NEW YORK – Subtle differences in the oral microbiomes from ancient plaque samples in southern Europe point to potentially gradual agricultural transitions during the Neolithic age, new research suggests, but more significant microbial shifts happened later on.
"[T]he Neolithic is a gradual and slow process, and in particular in the Danube Gorges region we know that the transition was long and determined a mixing of two cultures and peoples (farmers and foragers)," senior author Emanuela Cristiani and first author Claudio Ottoni, researchers at Sapienza University of Rome's diet and ancient technology laboratory, explained in an email.
Their team from Italy, the US, and Austria conducted metagenomic sequencing on dental calculus samples from 44 representatives of ancient farming or foraging populations found in the Balkans or the Italian Peninsula between the Paleolithic period and the Middle Ages. The analysis, scheduled to appear in the Proceedings of the National Academy of Sciences this week, revealed microbial representatives that became more common with the introduction of agriculture despite relatively stable overall oral microbial communities.
The investigators also detected versions of a microbe known as oral taxon 439 from the Anaerolineaceae family that was common across oral microbial communities but varied from one location to the next. During the transition from foraging to farming, their results suggested, an oral taxon 439 lineage that was linked to ancient human populations in the Near East appeared to outperform a variant of the bug that had been found in foraging populations prior to the arrival of Neolithic farmers.
"We demonstrate that the genome of an oral bacteri[um] diversified geographically and recorded one of the most dramatic changes in our biological and cultural history, the spread of farming," the authors wrote, noting that "transition to agriculture did not alter significantly the oral microbiome of ancient humans, whereas more significant changes occurred later in history, including the development of peculiar antibiotic resistance pathways."
Following up on prior studies demonstrating oral microbiome differences between present-day populations and their apparent ties to health and disease, along with ancient analyses focused on more recent times in history, the team dug into samples going back to the Upper Paleolithic to characterize the oral microbial communities found in foragers as they interacted with early farming populations in Southern Europe.

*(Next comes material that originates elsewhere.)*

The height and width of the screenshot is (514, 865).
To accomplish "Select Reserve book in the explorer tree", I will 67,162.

"Archeological dental calculus, or mineralized plaque, is a key tool to track the evolution of oral microbiota across time in response to processes that impacted our culture and biology, such as the rise of farming during the Neolithic," the authors explained, adding that "the extent to which the human oral flora changed from prehistory until present has remained elusive due to the scarcity of data on the microbiomes of prehistoric humans."

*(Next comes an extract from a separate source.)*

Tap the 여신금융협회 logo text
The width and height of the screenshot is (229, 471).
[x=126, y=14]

With shotgun metagenomic sequencing on the mineralized plaque samples from 28 ancient individuals from the Danube Gorges region of Romania and Croatia, 10 central Italian representatives, and half a dozen ancient individuals from northwestern Italy, the researchers retraced oral microbiome features in foragers and farmers across the Late Paleolithic, Mesolithic, Early Neolithic, Bronze Age, and medieval periods.

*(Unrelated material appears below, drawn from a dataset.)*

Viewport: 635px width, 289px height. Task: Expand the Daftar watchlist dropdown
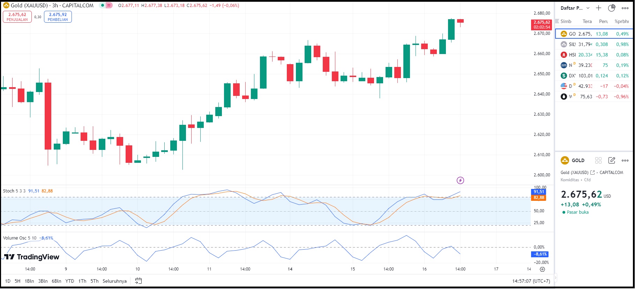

"By documenting the taxonomic composition and functional activity of the human oral microbiota in a large number of samples prior to and after the adoption of agriculture," the authors wrote, "we tested whether the transition to farming that started with the Neolithic changed the human oral microbiome in the Balkans and Italy."
The team's analyses, which included data on ancient and modern oral microbiomes described in humans and chimpanzees in the past, pointed to the presence of ancient oral microbiome clusters that were largely distinct from those found in present-day human populations.
While the oral microbial communities were similar in individuals from foraging populations in the Late Mesolithic and farming groups dated to the Neolithic, the researchers reported, there was an uptick in microbes from oral taxon 807 from the Olsenella genus in the oral microbiomes from Neolithic farmers. On the other hand, the Streptococcus sanguinis species tended to be more common in the mouths of Mesolithic foragers.
There were also subtle differences in the species detected in oral microbiomes from foragers in Italy compared to those in the Balkans. In contrast, the team saw relatively uniform microbial communities in the ancient calculus samples from farming individuals from different sites.
Along with differences in representation of Anaerolineaceae bacterium oral taxon 439, Olsenella oral taxon 807, and other microbes, the study revealed functional shifts between the ancient samples and those found in more modern human mouths, reflecting significant oral microbiome changes in relatively recent history that exceeded those found during the forager-to-farming transition in the Balkans and Italy.
"Our findings … illustrate that major taxonomic shifts in human oral microbiome composition occurred after the Neolithic," the authors wrote, "and that the functional profile of modern humans evolved in recent times to develop peculiar mechanisms of antibiotic resistance that were previously absent."
"The fact that we see more significant changes with present-day humans is not totally unexpected given the massive adoption of antibiotics since the last century, which may have driven significant changes in the oral microbial composition," Cristiani and Ottoni added.